Cell–cell interactions via cell adhesion are the basis for the evolution of all multicellular organisms. The first experiments to understand cell adhesion were performed at the beginning of the last century by Wilson (1907), who dissociated sponges and allowed them to fuse and to reconstitute. Fifty years later, Townes and Holtfreter (1955) demonstrated that dissociated cells from amphibian embryos adhere to form random aggregates of their origin, with ectoderm forming an outer surface layer, endoderm forming a compact central ball, and mesoderm producing a loose array of cells. In 1963, Roger Sperry (1963) proposed that different cells bear distinct cell surface proteins that serve as markers or tags. One of these markers, the Neural Cell Adhesion Molecule (NCAM) was first described in 1974 by Elizabeth Bock (Jacque et al. 1974) and designated as D2 antigen. Three years later, the group of Edelman (Thiery et al. 1977) approved that NCAM mediates cell–cell adhesion and established it as one of the first cell adhesion molecules. When NCAM was sequenced and cloned during the mid-1980s, it became obvious that NCAM belongs to the immunoglobulin superfamily (Barthels et al. 1987) and that NCAM is not only responsible for static adhesion, but also transmits signals across the cell membrane. With the help of transgenic knockout techniques, Cremer and colleagues could demonstrate 1994 (Cremer et al. 1994) that NCAM is involved in learning and memory.
Structure and Function
NCAM mediates preferentially homophilic NCAM–NCAM interactions, which are Ca2+-independent. The homophilic NCAM–NCAM interactions mediate adhesion between neurons and neurons, neurons and glia cells, and between glia cells and glia cells. NCAM140 is known to be responsible for the fasciculation of axons or neurites and for promotion of axonal regeneration after injury. NCAM-deficient mice have defects in learning and memory and have a smaller brain compared to wild-type animals. Furthermore, the nervous system–specific NCAM180 is thought to stabilize cell–cell contacts at synapses. A recent model of NCAM–NCAM interaction suggests that two NCAMs form dimers on the cell curface (cis-interaction) and that these dimers bind to existing dimers on opposing cells (trans-interaction) via their Ig-domains 2 and 3 in antiparallel orientation (“zipper”-like) (Soroka et al. 2003).
Please note that there are several and sometimes confusing abbreviations for polysialic acid or polysialylated NCAM used in the literature (PSA = polysialic acid; E-NCAM = embryonic NCAM; polySia = polysialic acid).

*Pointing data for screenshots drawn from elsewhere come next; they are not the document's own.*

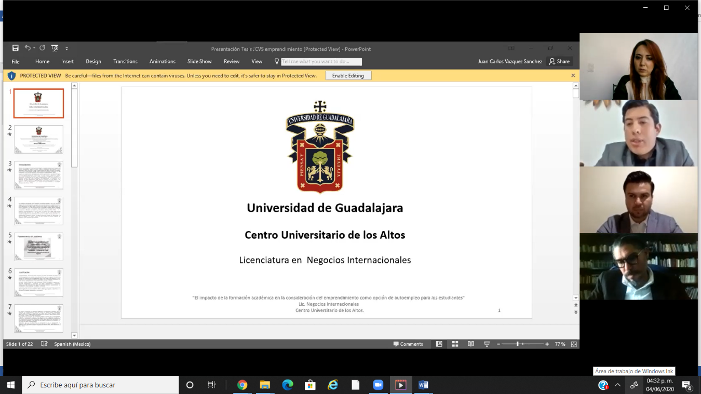
Task: Click the Share button
Action: tap(560, 61)
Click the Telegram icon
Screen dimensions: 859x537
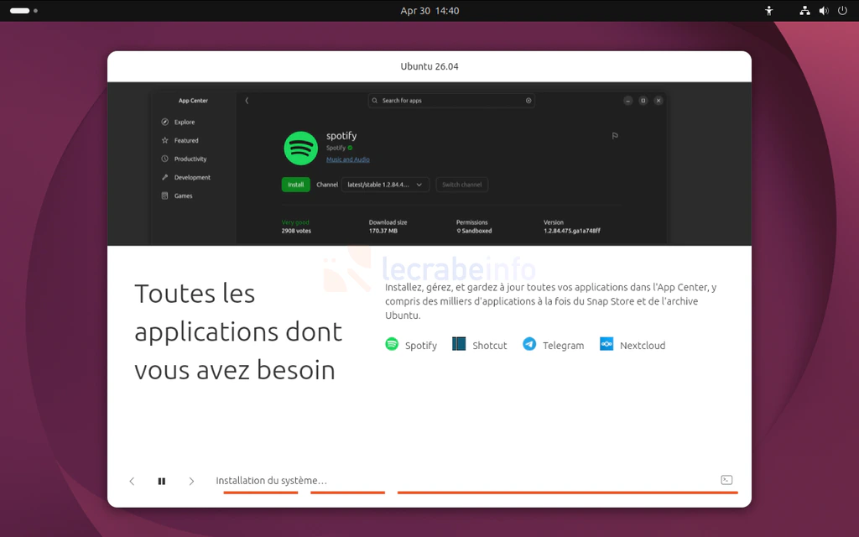[x=529, y=344]

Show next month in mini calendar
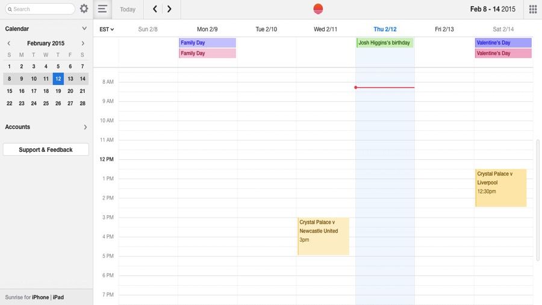(x=83, y=43)
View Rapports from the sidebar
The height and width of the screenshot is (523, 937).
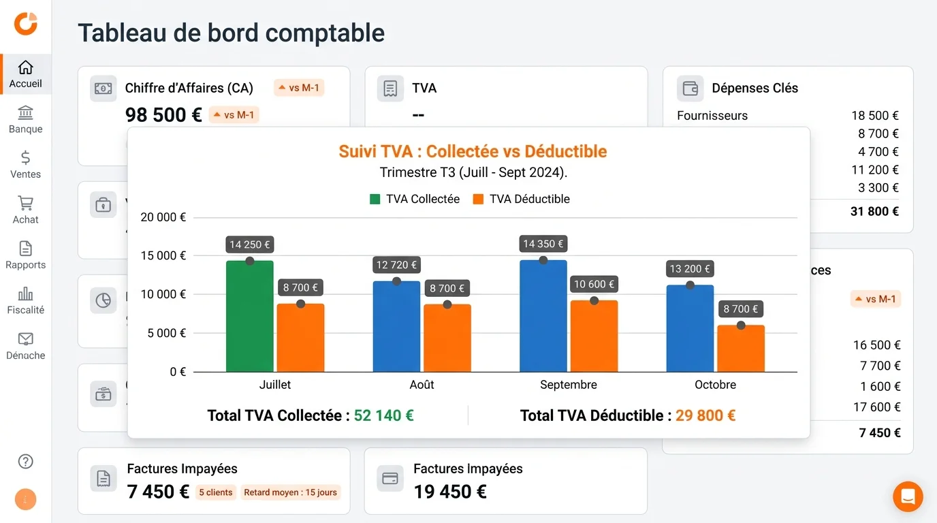25,255
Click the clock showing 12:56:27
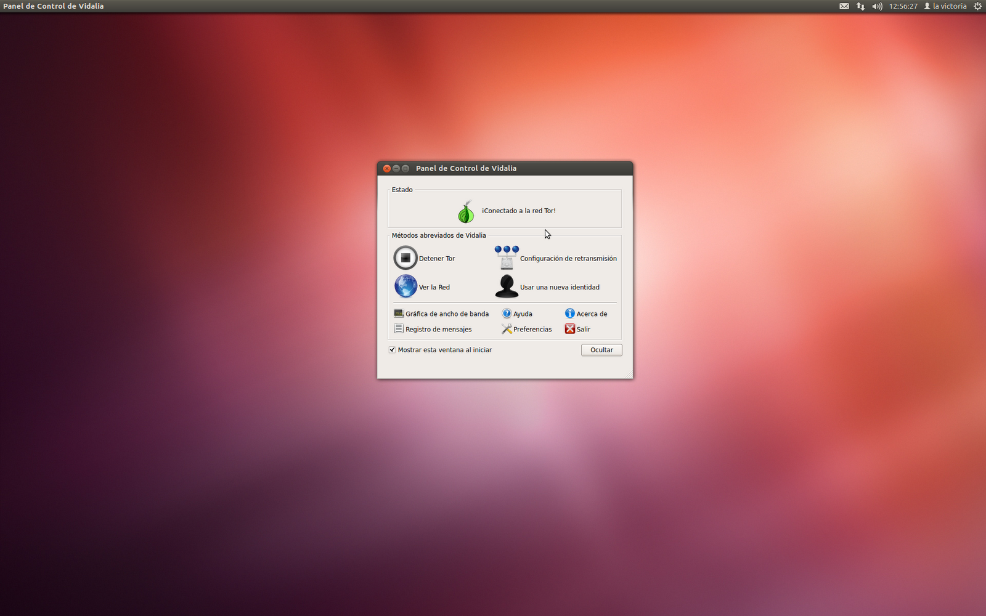The height and width of the screenshot is (616, 986). pos(903,6)
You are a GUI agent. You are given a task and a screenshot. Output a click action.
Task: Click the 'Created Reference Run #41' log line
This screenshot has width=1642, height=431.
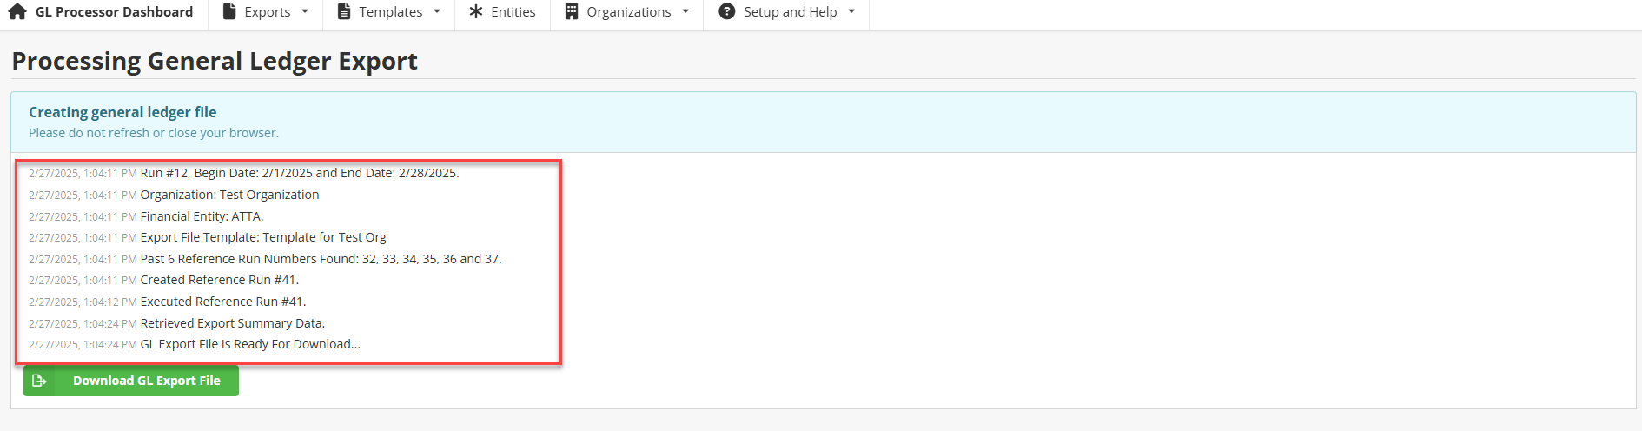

The last two decades of research on NCAM-mediated signal transduction focuses mainly on NCAM-mediated promotion of neurite outgrowth, which will be discussed in the following. One central pathway of the NCAM-mediated signal transduction is the mitogen-activated protein kinase pathway (MAPK pathway). The MAPK pathway can be activated by two mechanisms: First, via the Fibroblast Growth Factor Receptor (FGF-receptor) (Doherty and Walsh 1996) and second via non-receptor kinases such as FAK and Fyn (Beggs et al. 1997).

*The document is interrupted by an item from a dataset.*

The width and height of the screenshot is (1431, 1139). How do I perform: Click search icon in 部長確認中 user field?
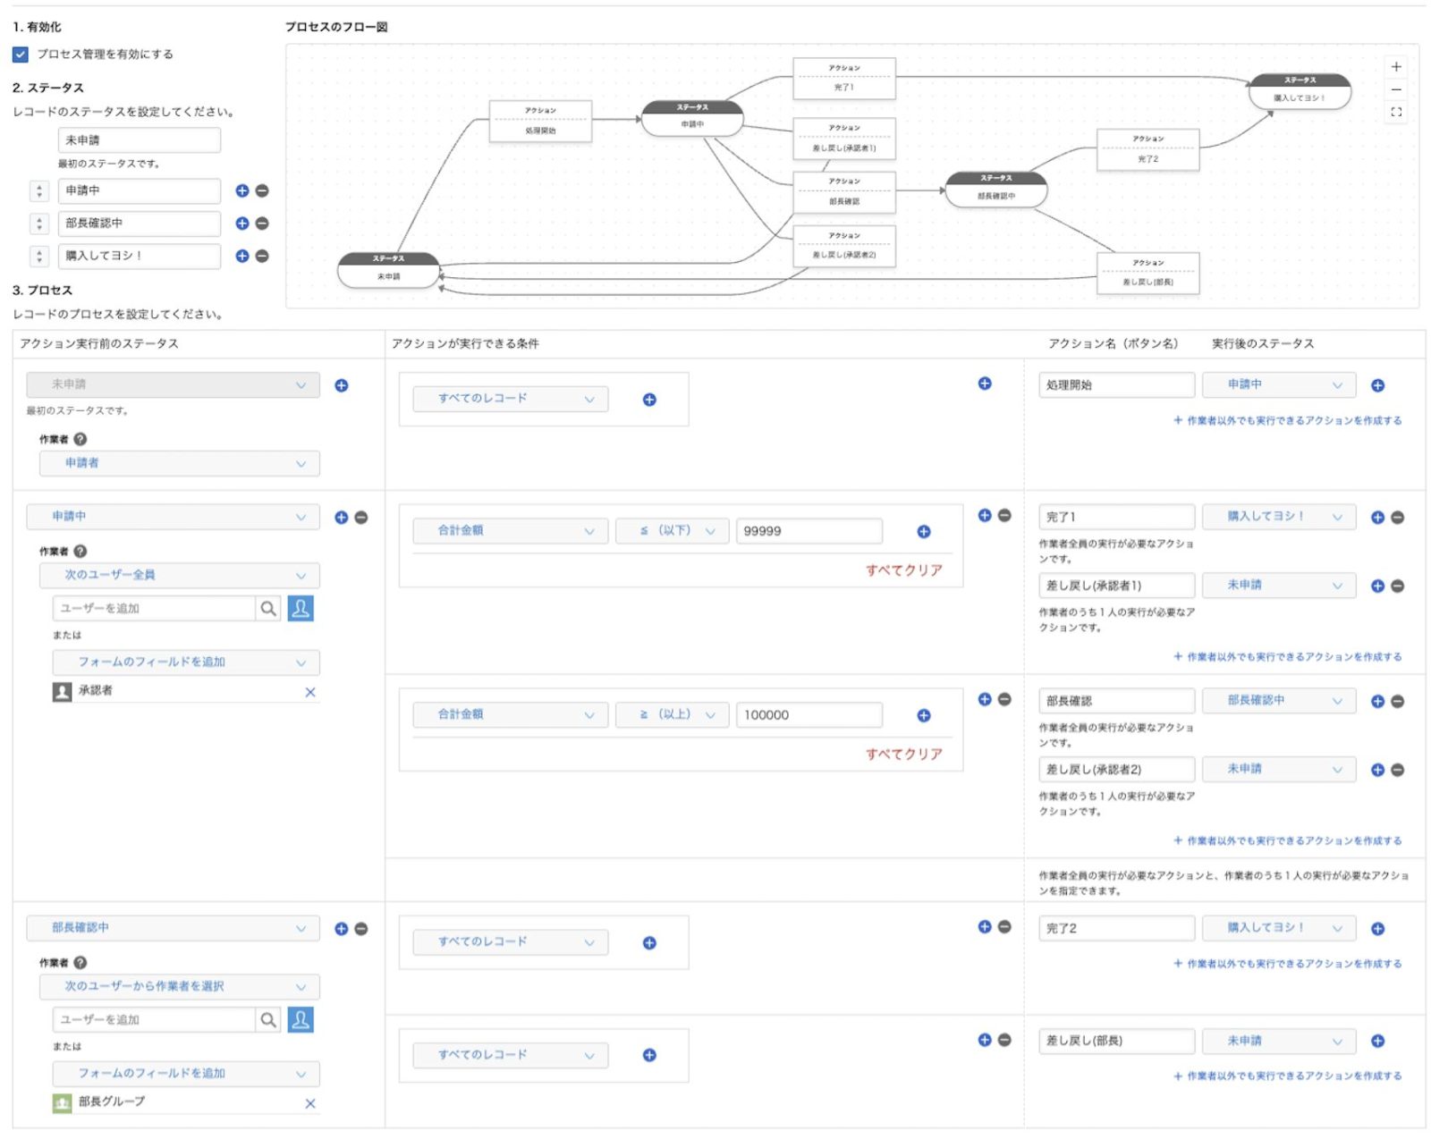click(x=267, y=1019)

The Mitogen-Activated Protein Kinase Pathway
Phospholipase C and Calcium
NCAM-mediated signaling has been demonstrated to involve an increase in intracellular Ca2+-concentration (Kolkova et al. 2000). Several studies suggested that phospholipase Cγ (PLCγ) is responsible for the NCAM-mediated increase in Ca2+-concentration. Upon NCAM–NCAM interaction, PLCγ cleaves PIP2 into inositol trisphosphate (IP3) and diacylglycerol (DAG). IP3 Receptors binds to its intracellular receptor at the ER-membrane and releases Ca2+ from the ER store. Furthermore arachidonic acid (AA) might be released from DAG by the DAG lipase, which further activates Ca2+-channels at the plasma membrane. All this leads to an increase of intracellular Ca2+. The increased Ca2+ binds to calmodulin and this leads to the activation of the Ca2+-calmodulin-dependent protein kinase II. Ca2+-calmodulin-dependent protein kinase II phosphorylates several target proteins, which are involved in neurite outgrowth (see Fig. 3).
Cyclic Adenosine Monophosphate and Cyclic Guanosine Monophosphate
The involvement of the two second messengers cyclic adenosine monophosphate (cAMP) and cyclic guanosine monophosphate (cGMP) in NCAM signaling has been demonstrated in several studies by the use of specific inhibitors (Shimomura et al. 1998). However, the exact role of the respective heterotrimeric G-proteins (in the case of cAMP) or nitric oxid synthases (in the case of cGMP) is not clear yet.
NCAM may transmit signals into the cell by several mechanisms. This is, like in many other cases, a complex network of signal transduction pathways. The MAPK pathway seems to be very crucial for NCAM-mediated signal transduction. However, little is known about relative roles of the individual players and further research is necessary to elucidate the total network of NCAM signaling.